Put the lines of the entries below into a numbered list, skipping any blank lines. Leave the pictures out of the list.

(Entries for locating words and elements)
══════

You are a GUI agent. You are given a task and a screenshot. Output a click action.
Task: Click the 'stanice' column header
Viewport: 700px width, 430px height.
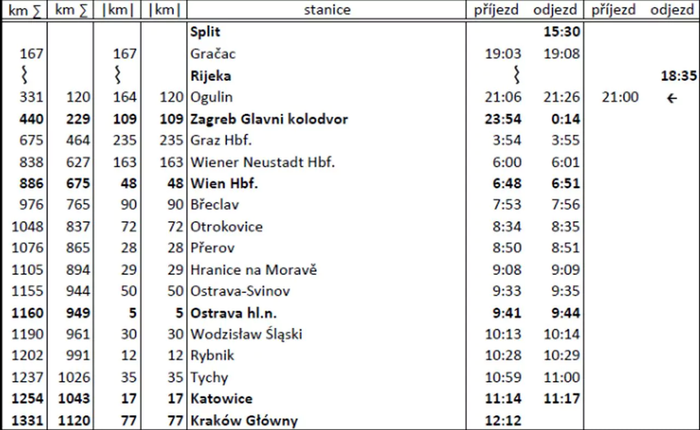pos(329,10)
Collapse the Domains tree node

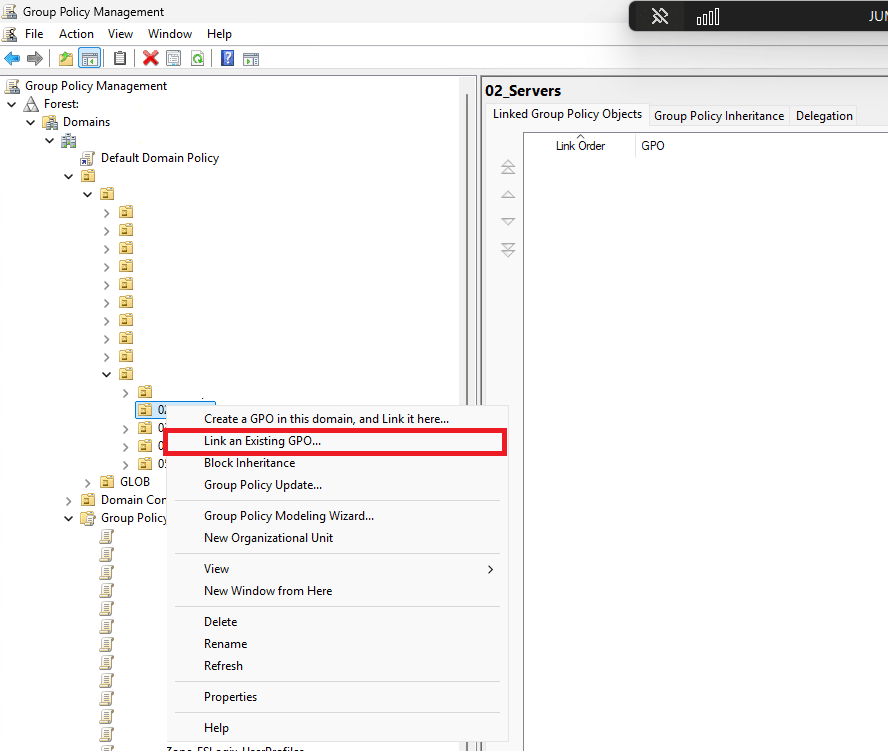coord(31,122)
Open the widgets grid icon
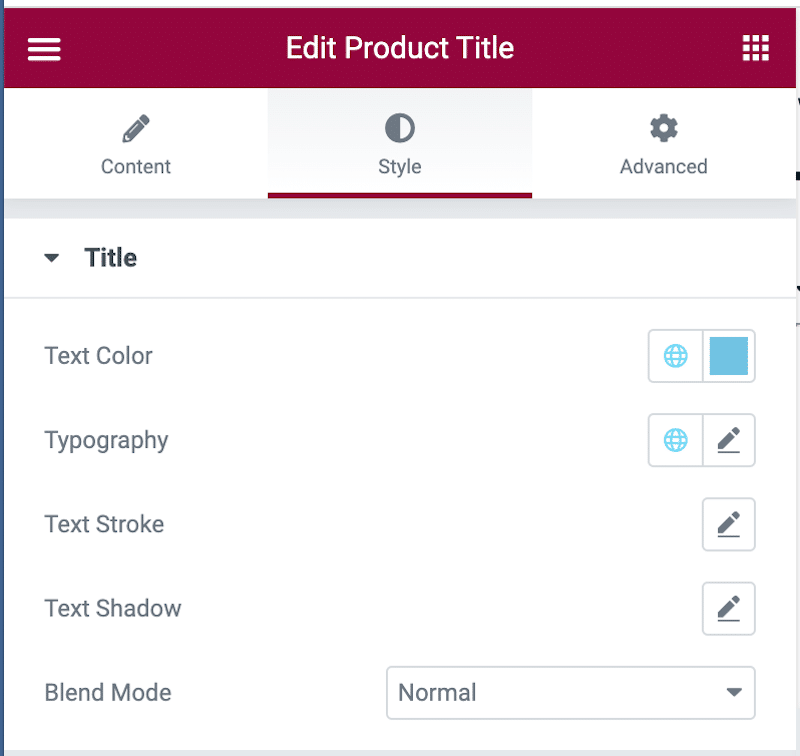Screen dimensions: 800x756 [755, 48]
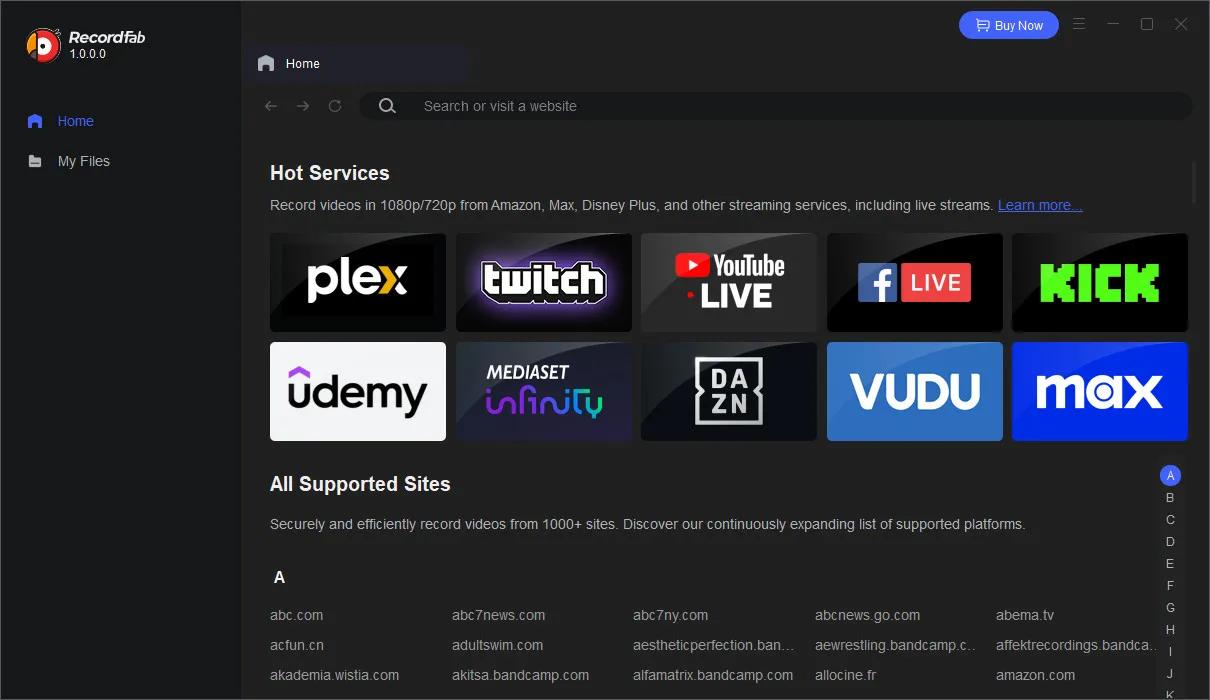
Task: Open My Files in the sidebar
Action: click(x=84, y=161)
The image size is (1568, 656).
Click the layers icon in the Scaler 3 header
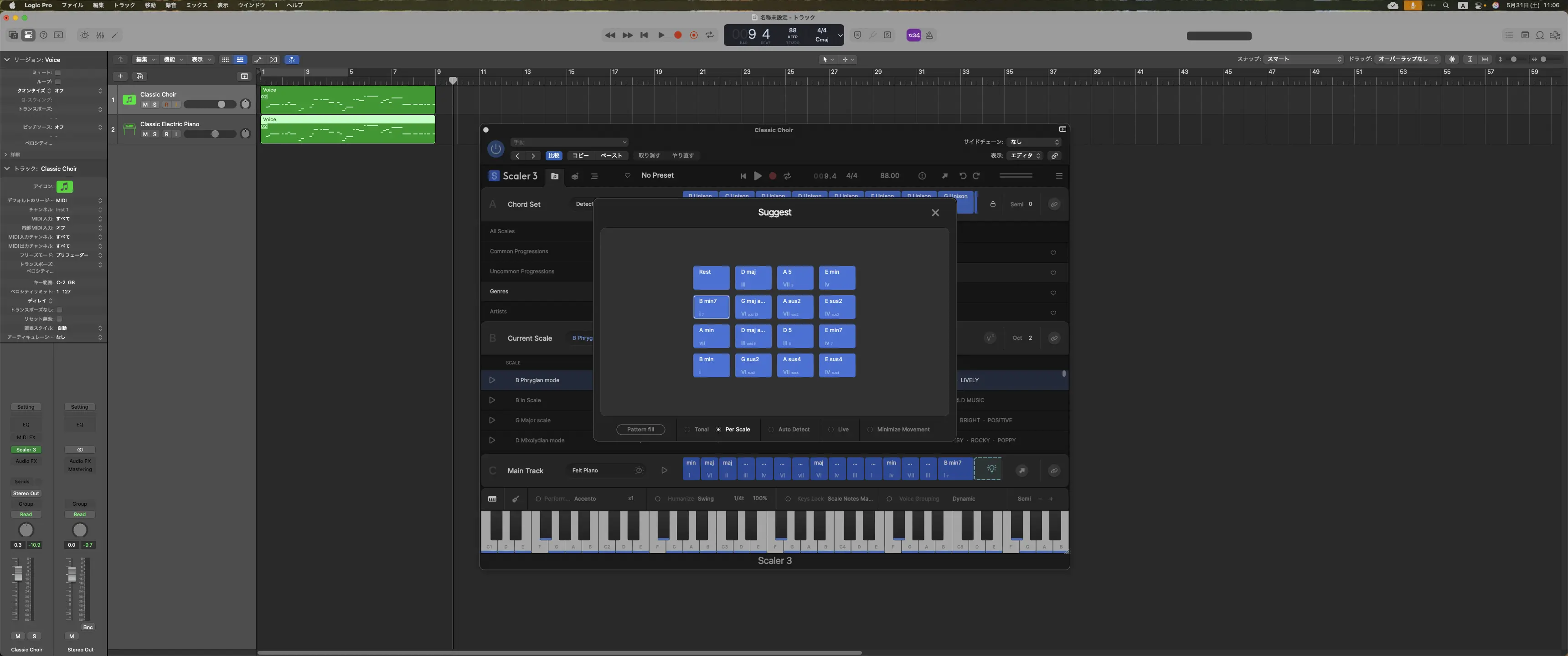(x=575, y=176)
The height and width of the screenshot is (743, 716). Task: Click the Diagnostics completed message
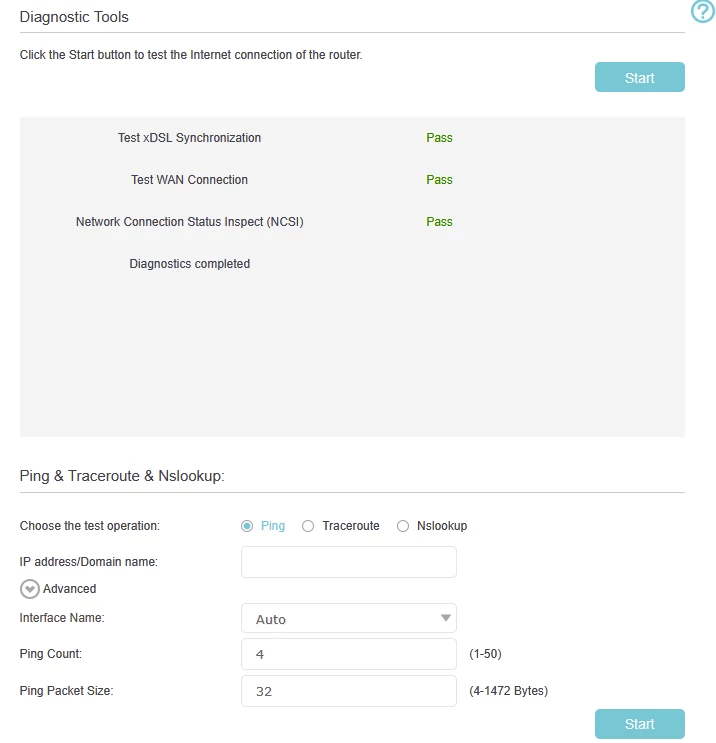coord(189,264)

══════

### FINISHED EXERCISE
1. You are a GUI agent. You are given a task and a screenshot. Output a click action.
2. Task: Click the 'stanice' column header
3. Viewport: 700px width, 430px height.
4. pos(329,10)
5. Collapse the Domains tree node
6. coord(31,122)
7. Open the widgets grid icon
8. Screen dimensions: 800x756 [755, 48]
9. Task: Open My Files in the sidebar
10. Action: click(x=84, y=161)
11. The image size is (1568, 656).
12. Click the layers icon in the Scaler 3 header
13. (x=575, y=176)
14. The height and width of the screenshot is (743, 716). Task: Click the Diagnostics completed message
15. coord(189,264)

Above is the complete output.